Please quote, word for word, everything from "- Synonyms: Helix mordax (Shuttleworth, 1852) Anguispira" down to "Authority: (Shuttleworth, 1852)" in the Appalachian tigersnail text below.

◆ **Provided passage**
◇ ◇ ◇ ◇
Scientific classification
- Kingdom: Animalia
- Phylum: Mollusca
- Class: Gastropoda
- Order: Stylommatophora
- Family: Discidae
- Genus: Anguispira
- Species: A. mordax
- Binomial name: Anguispira mordax (Shuttleworth, 1852)
- Synonyms: Helix mordax (Shuttleworth, 1852) Anguispira alternata smithi (Walker, 1928) Anguispira alternata paucicostata (Kutchka, 1938)

= Anguispira mordax =

- Genus: Anguispira
- Species: mordax
- Authority: (Shuttleworth, 1852)
- Conservation status: G4
- Synonyms: Helix mordax (Shuttleworth, 1852), Anguispira alternata smithi (Walker, 1928), Anguispira alternata paucicostata (Kutchka, 1938)

Species of land snail

Anguispira mordax, also known as the Appalachian tigersnail, is a species of pulmonate land snail in the family Discidae endemic to the southeastern United States. It is named after the Appalachian mountain range.

== Appearance ==
The Appalachian tigersnail has a dull, slightly depressed shell ranging from 13 to 18 mm in diameter. It is heavily ribbed, with the ribs being roughly 1-1.5mm apart. This gives the shell a distinct ′wavy′ look. It is striated with a defined carina and a narrow, deep umbilicus. The shell is yellowish or "buckthorn brown" in color, defined by darker brown or reddish streaks that radiate outwards across the shell, running parallel to the radial ribs.

== Ecology ==

Populations of Appalachian tigersnail have been found across Alabama, Tennessee, Kentucky, Virginia, North Carolina, and West Virginia. It is listed as vulnerable in Kentucky, Virginia, and North Carolina and as imperiled in West Virginia.

The Appalachian tigersnail is found in a wide range of habitats similar to those of its close relative, Anguispira alternata. It is typically found in mesic hardwood forests on or around decaying logs, hollow trees, or limestone outcrops.

There is some uncertainty surrounding the Appalachian tigersnail's taxonomy due to its tendency to hybridize with close relatives Anguispira alternata and Anguispira stronglyodes. Malacologist Leslie Hubricht claims the only ′pure′ populations of Appalachian tigersnail exist in the mountains of North Carolina.
◇ ◇ ◇ ◇
◆ **Data listing**
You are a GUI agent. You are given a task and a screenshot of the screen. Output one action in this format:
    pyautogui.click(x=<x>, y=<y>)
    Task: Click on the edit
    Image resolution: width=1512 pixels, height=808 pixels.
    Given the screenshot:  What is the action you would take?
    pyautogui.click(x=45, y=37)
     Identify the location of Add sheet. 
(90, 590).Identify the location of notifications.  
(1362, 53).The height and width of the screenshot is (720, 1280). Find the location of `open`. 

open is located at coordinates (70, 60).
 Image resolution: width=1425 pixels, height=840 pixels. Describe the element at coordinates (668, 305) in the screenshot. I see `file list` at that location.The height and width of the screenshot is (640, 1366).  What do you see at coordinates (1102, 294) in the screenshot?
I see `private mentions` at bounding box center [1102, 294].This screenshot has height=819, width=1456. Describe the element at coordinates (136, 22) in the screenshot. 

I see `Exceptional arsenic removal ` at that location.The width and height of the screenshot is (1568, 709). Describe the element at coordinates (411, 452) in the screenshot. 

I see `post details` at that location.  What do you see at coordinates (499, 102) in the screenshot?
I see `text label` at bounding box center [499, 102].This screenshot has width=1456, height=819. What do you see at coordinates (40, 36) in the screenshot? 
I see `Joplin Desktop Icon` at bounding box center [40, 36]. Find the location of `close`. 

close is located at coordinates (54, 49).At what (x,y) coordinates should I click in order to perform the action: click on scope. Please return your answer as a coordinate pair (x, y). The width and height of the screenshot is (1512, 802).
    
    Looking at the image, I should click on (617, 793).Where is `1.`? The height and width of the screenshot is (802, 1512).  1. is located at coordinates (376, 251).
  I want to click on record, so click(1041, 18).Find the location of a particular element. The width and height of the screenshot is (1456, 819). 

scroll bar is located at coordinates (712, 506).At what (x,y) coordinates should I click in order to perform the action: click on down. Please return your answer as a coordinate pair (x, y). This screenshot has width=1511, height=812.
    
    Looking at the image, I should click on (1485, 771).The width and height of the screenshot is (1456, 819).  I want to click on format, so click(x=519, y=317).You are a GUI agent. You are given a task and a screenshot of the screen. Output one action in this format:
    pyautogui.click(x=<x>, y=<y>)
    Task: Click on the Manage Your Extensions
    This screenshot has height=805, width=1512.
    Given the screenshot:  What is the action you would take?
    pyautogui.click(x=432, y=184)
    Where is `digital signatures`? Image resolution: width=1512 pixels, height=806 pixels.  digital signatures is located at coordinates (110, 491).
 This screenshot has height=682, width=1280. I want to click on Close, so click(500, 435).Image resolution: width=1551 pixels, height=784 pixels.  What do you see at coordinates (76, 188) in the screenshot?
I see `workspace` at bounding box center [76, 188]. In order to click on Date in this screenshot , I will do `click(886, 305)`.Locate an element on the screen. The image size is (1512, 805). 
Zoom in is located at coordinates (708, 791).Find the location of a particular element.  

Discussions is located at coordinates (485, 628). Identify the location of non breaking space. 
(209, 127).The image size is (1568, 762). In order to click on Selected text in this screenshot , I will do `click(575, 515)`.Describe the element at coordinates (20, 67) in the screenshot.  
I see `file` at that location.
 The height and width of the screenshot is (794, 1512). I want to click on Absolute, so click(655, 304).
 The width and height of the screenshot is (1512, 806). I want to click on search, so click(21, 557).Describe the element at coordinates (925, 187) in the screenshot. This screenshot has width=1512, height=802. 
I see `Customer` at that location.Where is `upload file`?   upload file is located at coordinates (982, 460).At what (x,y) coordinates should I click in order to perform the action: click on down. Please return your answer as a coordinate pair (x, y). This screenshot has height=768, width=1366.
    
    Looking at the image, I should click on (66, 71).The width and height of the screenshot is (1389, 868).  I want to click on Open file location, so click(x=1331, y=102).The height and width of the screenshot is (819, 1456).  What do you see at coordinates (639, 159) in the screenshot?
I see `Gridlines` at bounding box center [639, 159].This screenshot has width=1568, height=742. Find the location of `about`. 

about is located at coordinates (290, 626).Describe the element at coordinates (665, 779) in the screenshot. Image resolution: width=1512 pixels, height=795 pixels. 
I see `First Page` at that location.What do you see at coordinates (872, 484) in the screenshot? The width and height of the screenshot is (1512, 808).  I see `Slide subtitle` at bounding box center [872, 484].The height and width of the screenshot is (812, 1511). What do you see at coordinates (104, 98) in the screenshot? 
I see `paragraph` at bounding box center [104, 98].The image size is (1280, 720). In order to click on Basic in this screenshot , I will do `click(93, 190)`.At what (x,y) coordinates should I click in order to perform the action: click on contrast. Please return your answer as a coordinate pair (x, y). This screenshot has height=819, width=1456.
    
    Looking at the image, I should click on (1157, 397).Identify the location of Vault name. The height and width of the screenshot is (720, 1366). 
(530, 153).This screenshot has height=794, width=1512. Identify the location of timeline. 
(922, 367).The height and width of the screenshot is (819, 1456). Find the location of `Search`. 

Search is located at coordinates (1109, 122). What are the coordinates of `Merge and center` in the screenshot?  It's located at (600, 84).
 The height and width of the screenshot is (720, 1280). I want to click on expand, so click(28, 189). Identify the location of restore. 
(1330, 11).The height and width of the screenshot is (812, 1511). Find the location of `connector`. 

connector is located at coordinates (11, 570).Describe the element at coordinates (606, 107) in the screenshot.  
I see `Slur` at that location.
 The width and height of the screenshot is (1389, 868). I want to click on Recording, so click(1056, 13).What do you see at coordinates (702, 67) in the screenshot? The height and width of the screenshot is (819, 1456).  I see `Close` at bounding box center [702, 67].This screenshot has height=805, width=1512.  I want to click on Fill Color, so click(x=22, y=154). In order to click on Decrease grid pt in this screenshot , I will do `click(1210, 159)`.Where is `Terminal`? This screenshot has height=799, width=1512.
◇ ◇ ◇ ◇
◆ **Solution to this problem**
- Synonyms: Helix mordax (Shuttleworth, 1852) Anguispira alternata smithi (Walker, 1928) Anguispira alternata paucicostata (Kutchka, 1938)

= Anguispira mordax =

- Genus: Anguispira
- Species: mordax
- Authority: (Shuttleworth, 1852)